[WHAT NEEDS TO BE DONE]:
Copy the items from the start through the line containing "[1037, 775]", substituting "Goal" for "Task" and leaving everything else unchanged.

[RECORDS FOR THIS TASK]:
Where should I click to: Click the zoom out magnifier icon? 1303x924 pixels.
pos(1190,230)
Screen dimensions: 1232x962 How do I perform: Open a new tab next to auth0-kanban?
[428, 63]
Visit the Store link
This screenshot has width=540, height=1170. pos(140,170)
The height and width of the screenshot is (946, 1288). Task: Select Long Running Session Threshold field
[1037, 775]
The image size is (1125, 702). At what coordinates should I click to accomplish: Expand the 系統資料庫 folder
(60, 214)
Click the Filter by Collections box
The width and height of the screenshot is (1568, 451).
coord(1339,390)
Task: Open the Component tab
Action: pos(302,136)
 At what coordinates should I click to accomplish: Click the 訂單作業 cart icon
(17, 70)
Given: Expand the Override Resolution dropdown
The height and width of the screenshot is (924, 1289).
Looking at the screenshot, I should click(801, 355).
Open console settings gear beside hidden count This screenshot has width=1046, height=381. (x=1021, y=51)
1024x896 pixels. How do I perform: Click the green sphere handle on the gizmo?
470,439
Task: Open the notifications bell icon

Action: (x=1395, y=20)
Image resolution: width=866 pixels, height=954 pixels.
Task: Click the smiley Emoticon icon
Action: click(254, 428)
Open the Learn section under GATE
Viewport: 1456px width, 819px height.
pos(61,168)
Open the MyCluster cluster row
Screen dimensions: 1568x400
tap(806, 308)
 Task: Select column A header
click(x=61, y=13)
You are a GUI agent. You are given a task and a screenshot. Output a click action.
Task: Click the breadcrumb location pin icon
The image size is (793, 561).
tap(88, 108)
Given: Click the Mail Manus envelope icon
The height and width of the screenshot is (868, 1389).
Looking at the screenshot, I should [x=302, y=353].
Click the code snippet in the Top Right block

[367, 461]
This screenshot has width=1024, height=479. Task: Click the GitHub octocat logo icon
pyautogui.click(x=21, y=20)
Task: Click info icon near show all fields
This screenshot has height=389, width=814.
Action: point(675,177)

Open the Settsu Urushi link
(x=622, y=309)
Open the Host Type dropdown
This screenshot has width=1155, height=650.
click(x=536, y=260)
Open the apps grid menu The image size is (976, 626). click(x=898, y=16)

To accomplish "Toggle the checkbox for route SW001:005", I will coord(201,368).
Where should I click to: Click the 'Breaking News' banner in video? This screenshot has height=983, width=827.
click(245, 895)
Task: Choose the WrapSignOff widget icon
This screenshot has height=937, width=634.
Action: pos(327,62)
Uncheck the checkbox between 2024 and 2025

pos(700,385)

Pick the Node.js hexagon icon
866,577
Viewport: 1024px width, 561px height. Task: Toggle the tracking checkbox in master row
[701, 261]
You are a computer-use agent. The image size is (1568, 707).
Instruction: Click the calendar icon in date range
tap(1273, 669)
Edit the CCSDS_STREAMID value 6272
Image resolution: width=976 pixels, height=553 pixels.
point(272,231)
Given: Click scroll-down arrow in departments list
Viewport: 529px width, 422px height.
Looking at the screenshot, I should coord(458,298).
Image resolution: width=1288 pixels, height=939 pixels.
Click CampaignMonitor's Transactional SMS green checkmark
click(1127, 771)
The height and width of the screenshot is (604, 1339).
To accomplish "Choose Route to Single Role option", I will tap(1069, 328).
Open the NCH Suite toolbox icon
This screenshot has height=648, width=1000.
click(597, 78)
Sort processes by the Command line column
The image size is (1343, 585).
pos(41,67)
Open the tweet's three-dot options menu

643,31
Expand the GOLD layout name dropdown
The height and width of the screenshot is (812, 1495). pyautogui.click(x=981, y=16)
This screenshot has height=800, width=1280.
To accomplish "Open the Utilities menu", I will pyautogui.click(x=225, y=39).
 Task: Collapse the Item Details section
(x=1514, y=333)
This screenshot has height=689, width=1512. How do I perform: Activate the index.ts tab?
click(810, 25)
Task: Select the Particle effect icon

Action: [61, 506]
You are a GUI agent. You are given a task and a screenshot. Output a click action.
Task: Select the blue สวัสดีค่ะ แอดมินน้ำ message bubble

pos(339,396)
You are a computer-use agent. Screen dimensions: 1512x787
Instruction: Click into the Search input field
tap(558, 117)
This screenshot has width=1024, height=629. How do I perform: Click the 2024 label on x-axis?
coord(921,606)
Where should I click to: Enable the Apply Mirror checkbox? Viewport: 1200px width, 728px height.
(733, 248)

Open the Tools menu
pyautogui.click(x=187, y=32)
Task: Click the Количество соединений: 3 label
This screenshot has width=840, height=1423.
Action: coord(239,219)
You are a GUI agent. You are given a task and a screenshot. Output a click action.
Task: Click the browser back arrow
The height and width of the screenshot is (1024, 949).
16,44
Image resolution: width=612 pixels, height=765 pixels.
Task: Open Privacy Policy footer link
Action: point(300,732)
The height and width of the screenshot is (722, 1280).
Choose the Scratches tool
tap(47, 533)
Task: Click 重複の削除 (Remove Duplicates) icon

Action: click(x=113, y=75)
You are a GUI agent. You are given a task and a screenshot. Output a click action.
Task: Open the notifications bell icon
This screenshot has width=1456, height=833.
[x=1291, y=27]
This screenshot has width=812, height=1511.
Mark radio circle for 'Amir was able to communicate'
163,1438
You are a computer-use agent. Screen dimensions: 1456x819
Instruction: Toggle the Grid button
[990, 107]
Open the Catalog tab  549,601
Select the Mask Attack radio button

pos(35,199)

[FULL ANSWER]:
Where should I click to: Click the zoom out magnifier icon? 1303x924 pixels.
pos(1190,230)
Screen dimensions: 1232x962 How do I perform: Open a new tab next to auth0-kanban?
[428, 63]
Visit the Store link
This screenshot has width=540, height=1170. pos(140,170)
The height and width of the screenshot is (946, 1288). Goal: Select Long Running Session Threshold field
[1037, 775]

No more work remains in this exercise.